Notizie più utili riguardo alla situazione di Caldana sono contenute in un altro documento, sempre del vescovo di Lucca, rivolto a Adalfrido.
Il 23 luglio 1071 fu emanata una concessione, ribadita l'11 agosto 1118, nella quale si stabiliva che il vescovo di Roselle Dodone consegnava all'abate del monastero di S. Bartolomeo a Sestinga le decime ricevute dagli abitanti di alcuni paesi, tra cui anche Caldana.
Nel secondo documento, quello dell'11 agosto, Caldana viene descritta come una villa, ovvero un villaggio non fortificato.
Caldana era passata di fatto nelle mani dei monaci, ma questo convento decadde ben presto e i religiosi persero il controllo sul paese.
La fortificazione di Caldana si compì durante l'incastellamento di tutta la Maremma che avvenne in due fasi. La prima, la più significativa, andò dal X fino a tutto l'XI secolo e riguardò sedici castelli (Suvereto, Montioni, Casalappi, Valli, Vignale, Accesa, Giuncarico, Ravi, Buriano, Scarlino, Marsiliana, Campigia Marittima, Alma, Sestinga, Campopetroso e Pietra).

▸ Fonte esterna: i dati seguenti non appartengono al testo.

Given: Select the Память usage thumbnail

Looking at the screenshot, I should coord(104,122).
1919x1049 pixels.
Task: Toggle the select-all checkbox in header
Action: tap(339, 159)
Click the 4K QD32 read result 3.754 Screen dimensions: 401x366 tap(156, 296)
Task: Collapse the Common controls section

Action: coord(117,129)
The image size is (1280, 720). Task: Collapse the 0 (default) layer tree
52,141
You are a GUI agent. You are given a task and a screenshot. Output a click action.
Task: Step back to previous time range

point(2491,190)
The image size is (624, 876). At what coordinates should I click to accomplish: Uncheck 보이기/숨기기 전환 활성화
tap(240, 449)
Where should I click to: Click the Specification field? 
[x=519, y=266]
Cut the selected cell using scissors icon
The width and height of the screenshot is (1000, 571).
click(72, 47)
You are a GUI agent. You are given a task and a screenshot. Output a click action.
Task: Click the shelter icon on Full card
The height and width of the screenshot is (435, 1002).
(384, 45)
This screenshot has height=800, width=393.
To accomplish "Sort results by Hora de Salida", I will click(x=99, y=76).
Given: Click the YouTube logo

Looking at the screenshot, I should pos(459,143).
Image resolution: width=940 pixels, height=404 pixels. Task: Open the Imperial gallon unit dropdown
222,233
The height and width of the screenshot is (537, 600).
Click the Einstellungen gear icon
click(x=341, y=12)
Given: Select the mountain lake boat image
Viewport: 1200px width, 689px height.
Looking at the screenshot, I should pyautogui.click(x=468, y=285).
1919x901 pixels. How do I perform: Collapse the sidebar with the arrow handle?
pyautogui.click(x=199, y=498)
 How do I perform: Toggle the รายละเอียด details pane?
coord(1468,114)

Alcuni di questi castelli ben presto scomparvero, come il castello di Sestinga, di Alma e di Casalappi.
La seconda fase riguardò solo otto castelli (Capalbio, Colonna, Casellina, Caldana, Gavorrano, Abbazia al Fango, Castiglione della Pescaia, Vetulonia) di cui sei situati nei monti dell'Alma.
Non sappiamo con esattezza quale fu la famiglia che incastellò Caldana; le ipotesi principali sono due: quella di Francovich, secondo cui Caldana fu incastellata sotto i Lambardi, e quella di Biagioni, per il quale il castello fu edificato dai Pannocchieschi.